Quote: There’s a big difference between *once a day-once a week* AND “once a year.* I know we’re not supposed to “label,”
Yet the compulsion to do so is to difficult to ignore.
According to the info you provided, your boyfriend had a very difficult childhood including a mom who was overtly sexual toward/in front of him.
Add decades of alcoholism, heart disease and erectile disfunction.
It is a normal human reaction to build up defenses and constructs against negative emotional intrusions. The downside to those defenses is that once erected, they are d*mn hard to dismantle.

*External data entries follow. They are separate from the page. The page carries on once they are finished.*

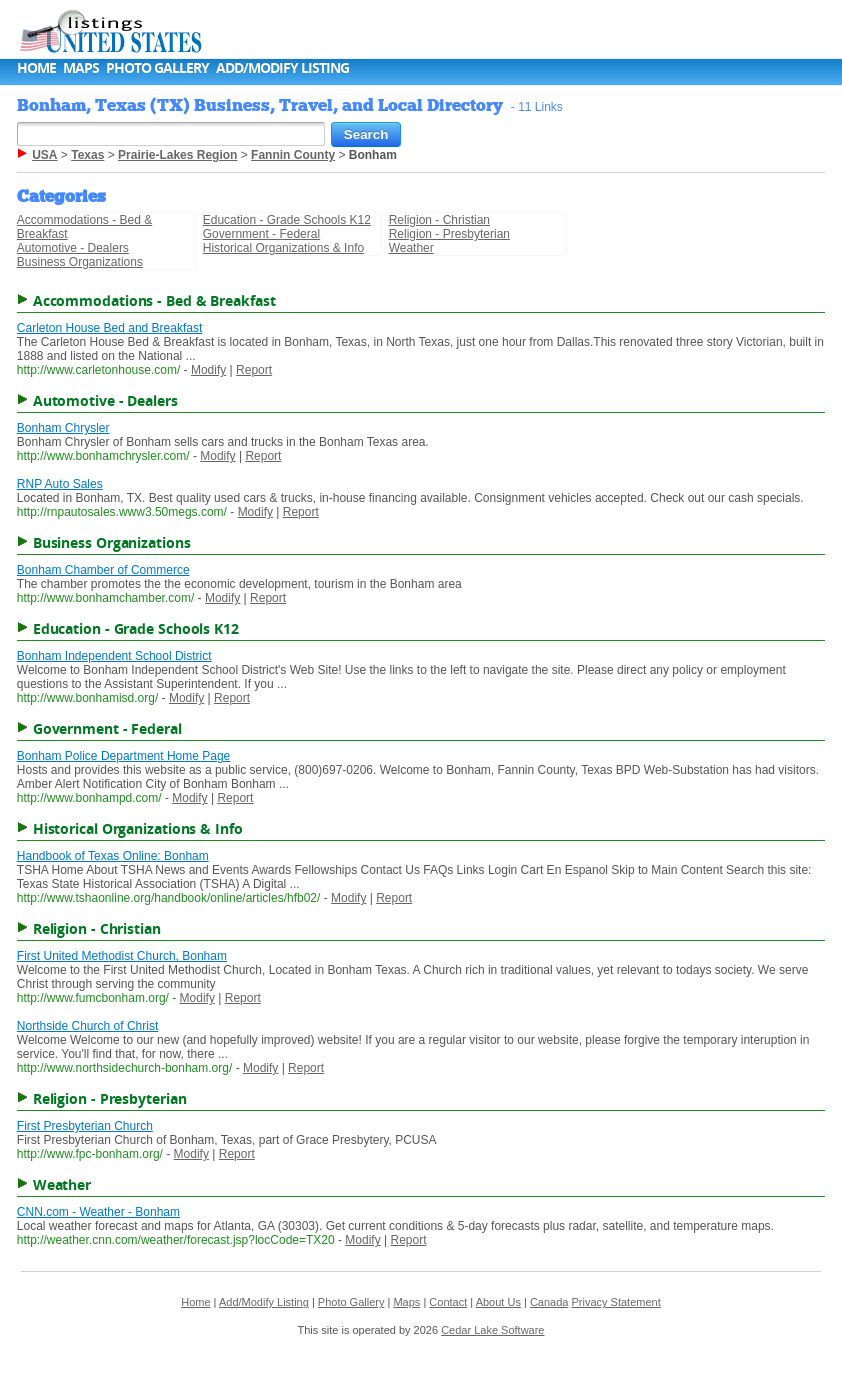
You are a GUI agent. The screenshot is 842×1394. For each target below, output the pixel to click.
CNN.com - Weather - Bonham (98, 1212)
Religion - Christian (439, 220)
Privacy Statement (615, 1302)
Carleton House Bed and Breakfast (109, 328)
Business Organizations (80, 262)
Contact (448, 1302)
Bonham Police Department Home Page (123, 756)
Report (254, 370)
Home (36, 67)
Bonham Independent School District (114, 656)
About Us (498, 1302)
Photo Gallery (157, 67)
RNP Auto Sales (60, 484)
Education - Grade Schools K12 (287, 220)
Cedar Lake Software (492, 1330)
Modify (208, 370)
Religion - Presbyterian (449, 234)
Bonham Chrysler (63, 428)
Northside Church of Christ (87, 1026)
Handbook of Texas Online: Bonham (113, 856)
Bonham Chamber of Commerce (103, 570)
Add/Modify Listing (282, 67)
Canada (549, 1302)
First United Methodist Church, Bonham (122, 956)
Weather (411, 248)
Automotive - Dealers (73, 248)
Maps (81, 67)
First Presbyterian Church (85, 1126)
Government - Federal (261, 234)
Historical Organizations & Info (283, 248)
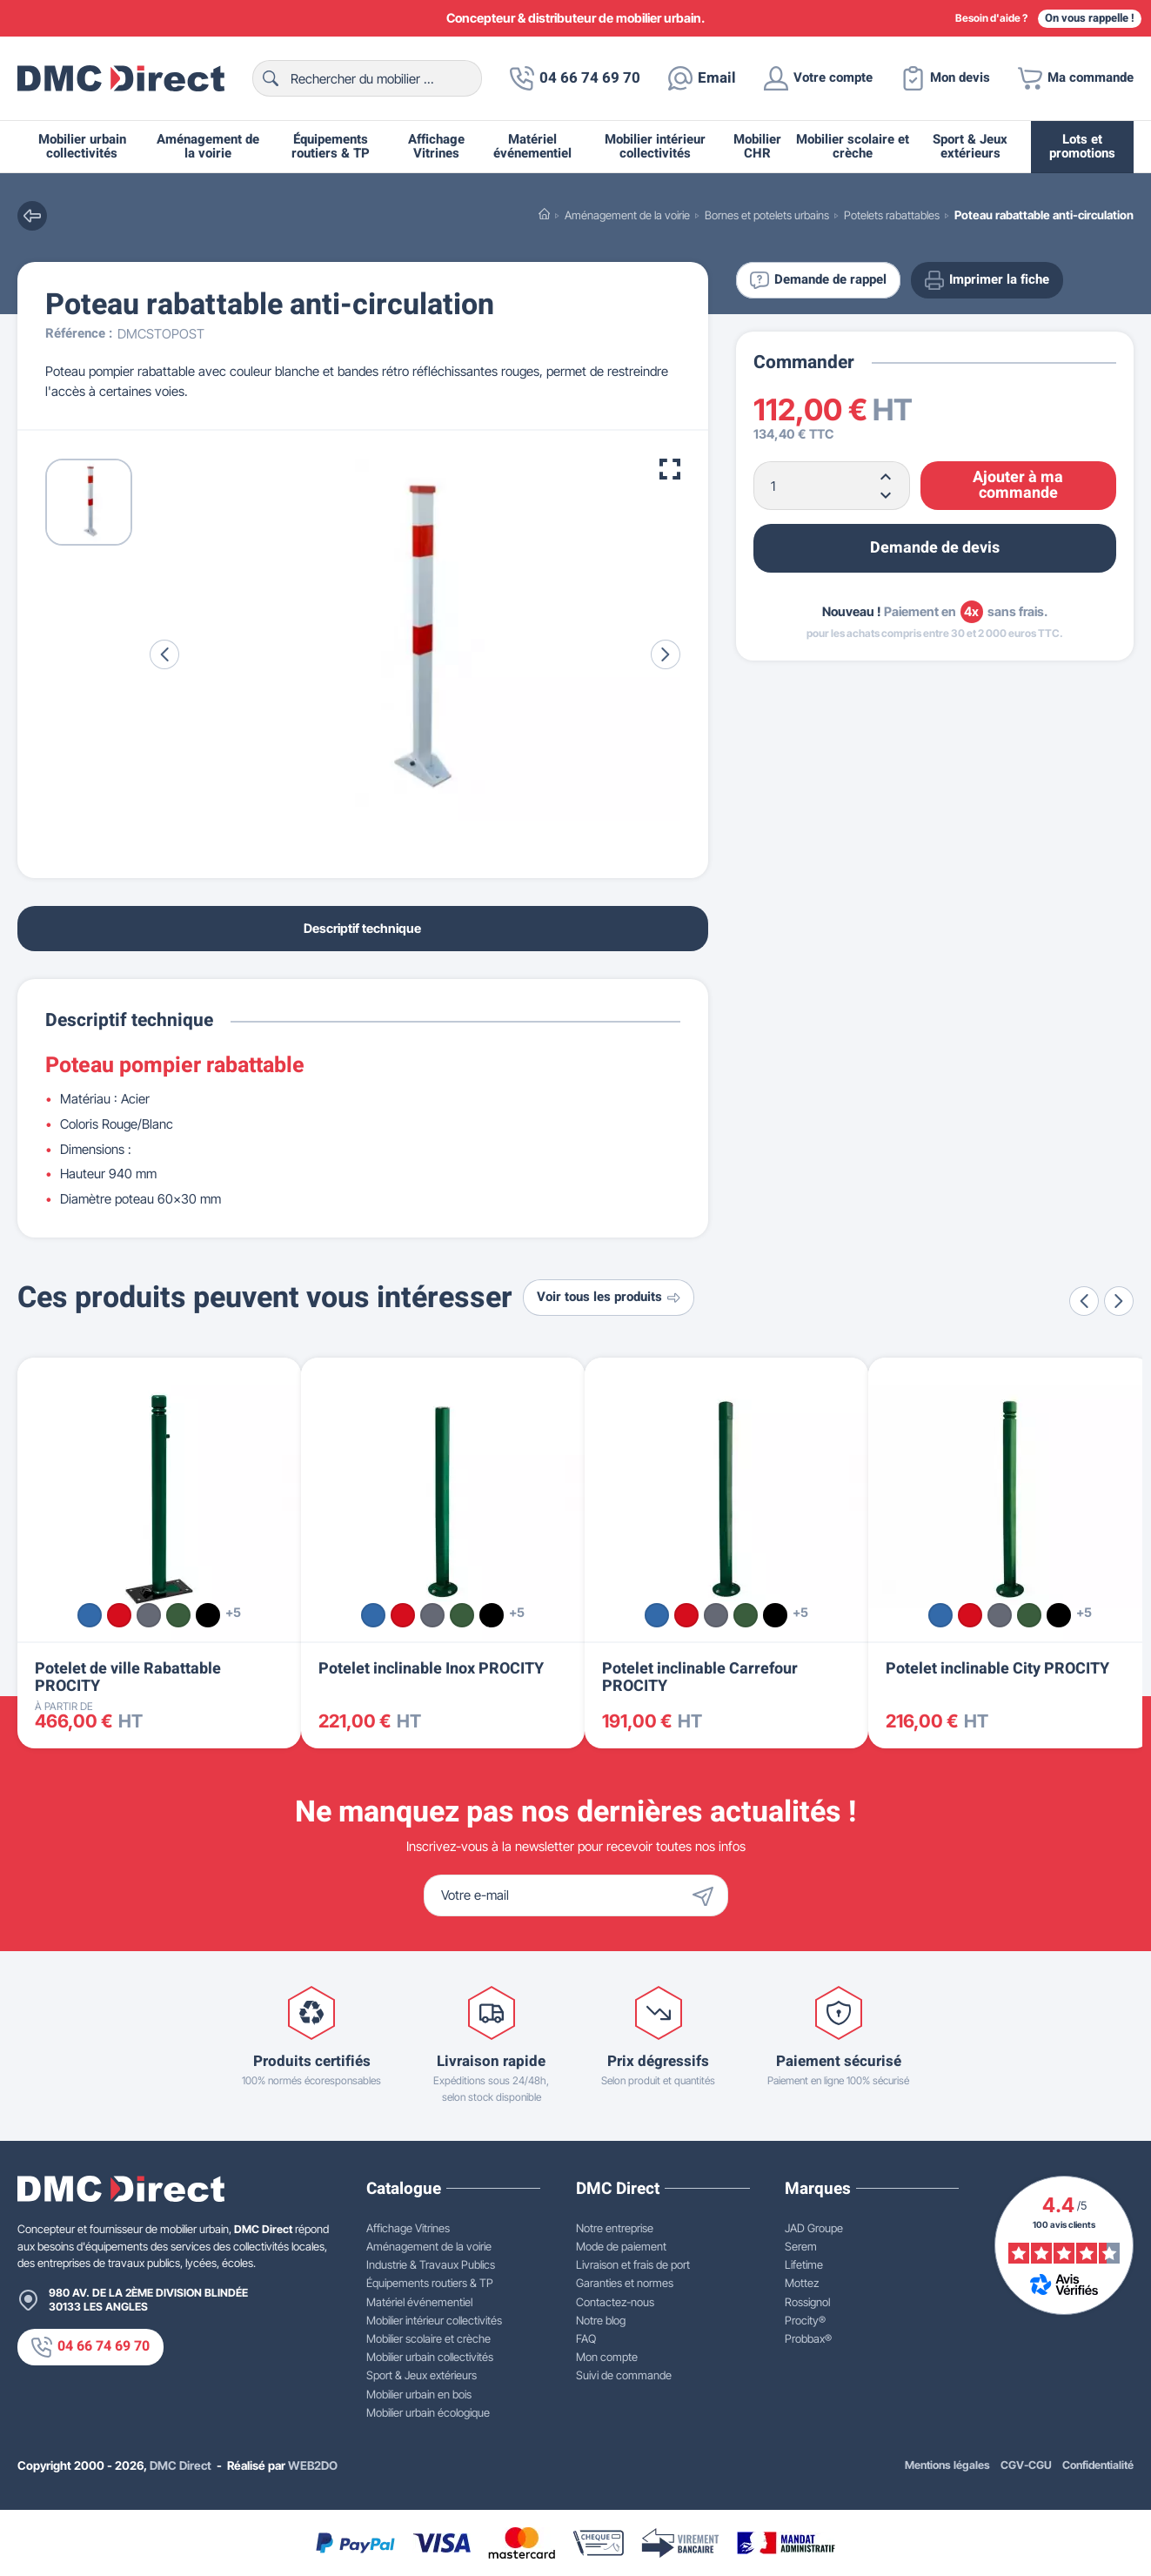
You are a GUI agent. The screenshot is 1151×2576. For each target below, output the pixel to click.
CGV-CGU (1026, 2465)
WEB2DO (313, 2465)
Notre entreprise (614, 2228)
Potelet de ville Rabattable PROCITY (128, 1677)
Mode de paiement (621, 2246)
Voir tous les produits (608, 1297)
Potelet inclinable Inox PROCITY (431, 1668)
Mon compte (607, 2357)
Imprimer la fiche (987, 280)
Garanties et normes (624, 2283)
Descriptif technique (362, 928)
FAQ (586, 2338)
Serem (801, 2246)
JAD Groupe (814, 2228)
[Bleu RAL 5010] (89, 1615)
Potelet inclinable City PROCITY (997, 1668)
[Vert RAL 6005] (178, 1615)
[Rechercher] (367, 78)
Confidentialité (1098, 2465)
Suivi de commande (624, 2375)
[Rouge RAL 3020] (119, 1615)
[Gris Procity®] (149, 1615)
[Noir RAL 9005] (208, 1615)
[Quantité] (831, 485)
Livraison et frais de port (633, 2264)
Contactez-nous (615, 2302)
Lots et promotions (1082, 147)
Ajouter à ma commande (1018, 485)
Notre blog (601, 2320)
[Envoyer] (707, 1895)
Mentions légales (947, 2465)
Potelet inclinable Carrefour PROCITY (700, 1677)
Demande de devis (935, 548)
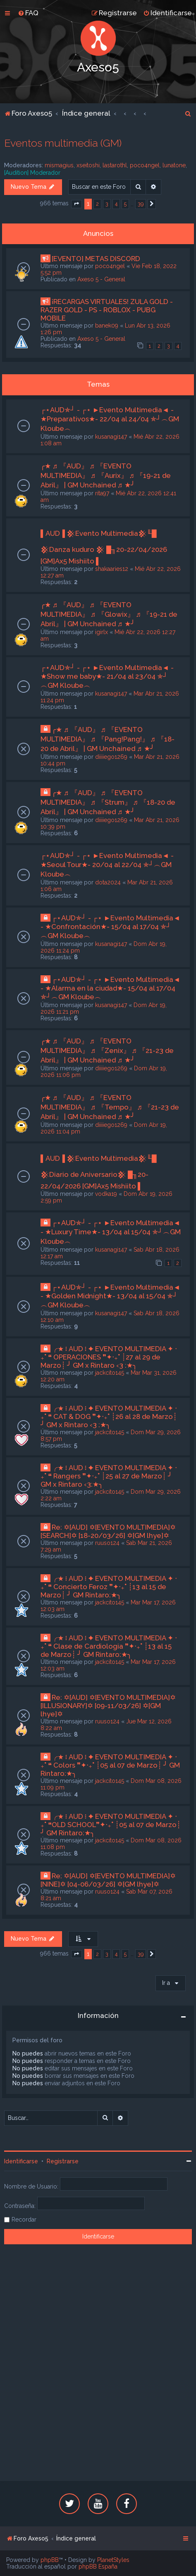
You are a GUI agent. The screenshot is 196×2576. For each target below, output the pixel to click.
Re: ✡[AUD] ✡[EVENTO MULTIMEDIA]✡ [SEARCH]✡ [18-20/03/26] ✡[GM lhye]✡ (108, 1531)
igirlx (101, 632)
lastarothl (115, 165)
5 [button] (125, 204)
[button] (76, 204)
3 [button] (106, 204)
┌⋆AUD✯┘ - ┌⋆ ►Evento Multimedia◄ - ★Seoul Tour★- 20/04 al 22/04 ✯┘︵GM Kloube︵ (107, 864)
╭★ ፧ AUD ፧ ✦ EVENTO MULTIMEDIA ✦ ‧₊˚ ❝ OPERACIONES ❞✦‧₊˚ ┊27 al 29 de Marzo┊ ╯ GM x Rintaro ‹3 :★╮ (109, 1357)
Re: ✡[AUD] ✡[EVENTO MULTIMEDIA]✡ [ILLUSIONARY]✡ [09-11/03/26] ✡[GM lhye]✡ (108, 1705)
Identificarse (21, 2161)
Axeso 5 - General (101, 279)
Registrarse (63, 2161)
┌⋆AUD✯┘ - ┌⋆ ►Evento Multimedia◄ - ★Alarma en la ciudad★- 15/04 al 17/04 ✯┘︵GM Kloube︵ (110, 988)
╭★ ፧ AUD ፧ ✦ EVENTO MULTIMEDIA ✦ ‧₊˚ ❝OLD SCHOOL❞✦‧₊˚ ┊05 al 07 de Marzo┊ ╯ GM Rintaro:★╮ (111, 1824)
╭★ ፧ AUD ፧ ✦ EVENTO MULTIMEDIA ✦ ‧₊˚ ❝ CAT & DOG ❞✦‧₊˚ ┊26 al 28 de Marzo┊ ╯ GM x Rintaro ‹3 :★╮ (109, 1416)
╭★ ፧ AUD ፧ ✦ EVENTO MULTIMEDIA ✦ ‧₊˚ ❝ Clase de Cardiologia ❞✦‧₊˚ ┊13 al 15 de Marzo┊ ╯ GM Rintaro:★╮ (109, 1646)
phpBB (50, 2560)
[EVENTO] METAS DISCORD (96, 258)
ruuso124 (107, 1543)
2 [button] (97, 204)
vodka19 (106, 1194)
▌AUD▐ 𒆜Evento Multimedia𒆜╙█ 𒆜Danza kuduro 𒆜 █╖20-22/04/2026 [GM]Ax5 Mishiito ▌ (104, 547)
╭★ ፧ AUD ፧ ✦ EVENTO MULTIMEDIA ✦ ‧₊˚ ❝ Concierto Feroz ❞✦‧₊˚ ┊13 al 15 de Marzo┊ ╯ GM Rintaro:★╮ (109, 1586)
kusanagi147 (111, 436)
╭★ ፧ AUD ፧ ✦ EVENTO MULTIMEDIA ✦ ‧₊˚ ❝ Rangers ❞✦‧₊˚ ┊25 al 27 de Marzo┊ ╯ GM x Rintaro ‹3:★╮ (109, 1476)
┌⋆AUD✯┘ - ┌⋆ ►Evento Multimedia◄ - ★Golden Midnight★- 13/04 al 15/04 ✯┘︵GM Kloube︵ (110, 1296)
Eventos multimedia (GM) (63, 143)
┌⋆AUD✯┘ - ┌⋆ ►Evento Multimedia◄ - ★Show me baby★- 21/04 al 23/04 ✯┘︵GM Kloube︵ (107, 676)
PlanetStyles (113, 2560)
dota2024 (108, 882)
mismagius (59, 165)
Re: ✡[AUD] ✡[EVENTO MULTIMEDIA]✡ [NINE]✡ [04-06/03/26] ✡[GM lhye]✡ (108, 1880)
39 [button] (140, 204)
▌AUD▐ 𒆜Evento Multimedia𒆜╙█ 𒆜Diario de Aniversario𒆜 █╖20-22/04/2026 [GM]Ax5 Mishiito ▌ (99, 1172)
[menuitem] (28, 13)
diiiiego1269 (111, 756)
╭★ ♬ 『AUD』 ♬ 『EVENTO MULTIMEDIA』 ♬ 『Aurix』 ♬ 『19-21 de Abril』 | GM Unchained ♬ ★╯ (106, 475)
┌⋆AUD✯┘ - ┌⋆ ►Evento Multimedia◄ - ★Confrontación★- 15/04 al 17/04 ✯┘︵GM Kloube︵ (110, 927)
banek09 (106, 325)
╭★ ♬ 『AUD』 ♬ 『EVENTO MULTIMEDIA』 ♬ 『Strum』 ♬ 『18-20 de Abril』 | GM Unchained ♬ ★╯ (108, 802)
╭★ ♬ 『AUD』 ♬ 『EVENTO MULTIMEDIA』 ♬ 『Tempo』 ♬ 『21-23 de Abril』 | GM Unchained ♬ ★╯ (110, 1107)
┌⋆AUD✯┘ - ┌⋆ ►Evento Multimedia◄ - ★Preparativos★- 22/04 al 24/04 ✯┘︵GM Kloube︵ (110, 419)
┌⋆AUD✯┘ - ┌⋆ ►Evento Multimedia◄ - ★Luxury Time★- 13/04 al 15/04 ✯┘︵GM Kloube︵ (111, 1232)
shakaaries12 (111, 569)
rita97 (102, 493)
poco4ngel (145, 165)
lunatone (174, 165)
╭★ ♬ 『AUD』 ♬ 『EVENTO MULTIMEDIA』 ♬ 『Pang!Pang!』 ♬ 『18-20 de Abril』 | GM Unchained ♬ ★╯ (107, 739)
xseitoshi (88, 165)
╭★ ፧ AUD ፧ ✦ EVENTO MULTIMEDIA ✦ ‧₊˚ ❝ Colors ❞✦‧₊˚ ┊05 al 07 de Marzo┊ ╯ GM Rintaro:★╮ (110, 1765)
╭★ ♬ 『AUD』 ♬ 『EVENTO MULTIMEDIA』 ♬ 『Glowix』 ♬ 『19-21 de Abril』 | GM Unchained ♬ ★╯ (109, 614)
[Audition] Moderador (32, 172)
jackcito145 (109, 1372)
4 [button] (116, 204)
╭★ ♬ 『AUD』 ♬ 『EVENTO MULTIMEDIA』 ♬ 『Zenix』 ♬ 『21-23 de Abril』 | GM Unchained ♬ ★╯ (107, 1050)
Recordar (24, 2219)
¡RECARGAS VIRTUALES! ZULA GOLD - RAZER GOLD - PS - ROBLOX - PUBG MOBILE (107, 309)
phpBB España (98, 2566)
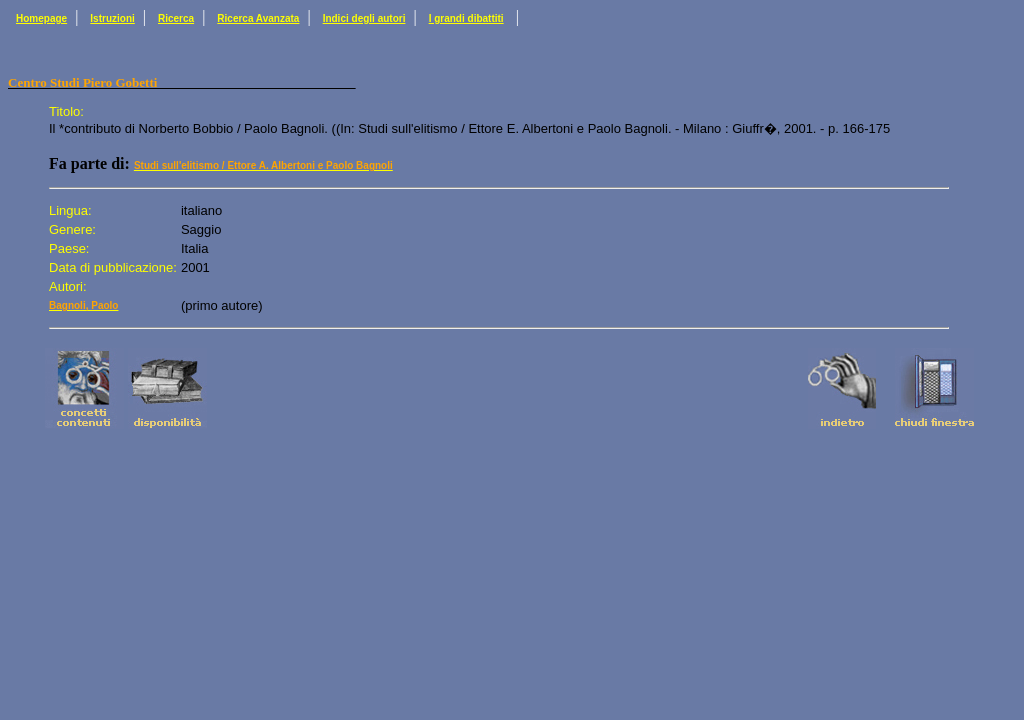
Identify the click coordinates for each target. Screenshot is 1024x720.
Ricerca (176, 18)
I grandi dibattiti (466, 18)
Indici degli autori (364, 18)
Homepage (41, 18)
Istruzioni (112, 18)
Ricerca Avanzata (258, 18)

So which is more abnormal - if that shall be our term of preference - the supposedly abnormal man who appears be suffering from the repercussions of poor mothering, a missing dad?, a body that doesn't function well sexually or the supposedly normal woman who voluntarily spends days, months, years in frustration attempting to fix him?
I know this - that everytime a spouse shows up the picture changes. I don't think folks are here attempting to deceive, but it is clear what we get from individual participants is not fully representative of what is happening in our homes. So much of the relational dynamic is left unmentioned, probably even unrecognized.
I'll be honest with you, Lil, I'm biting my tongue not to light into you and paste a few labels on you. But I recognize that that is my anger talking and it's usually best not to give into it.
So, what do you get out of it, what does it accomplish and why are you doing it?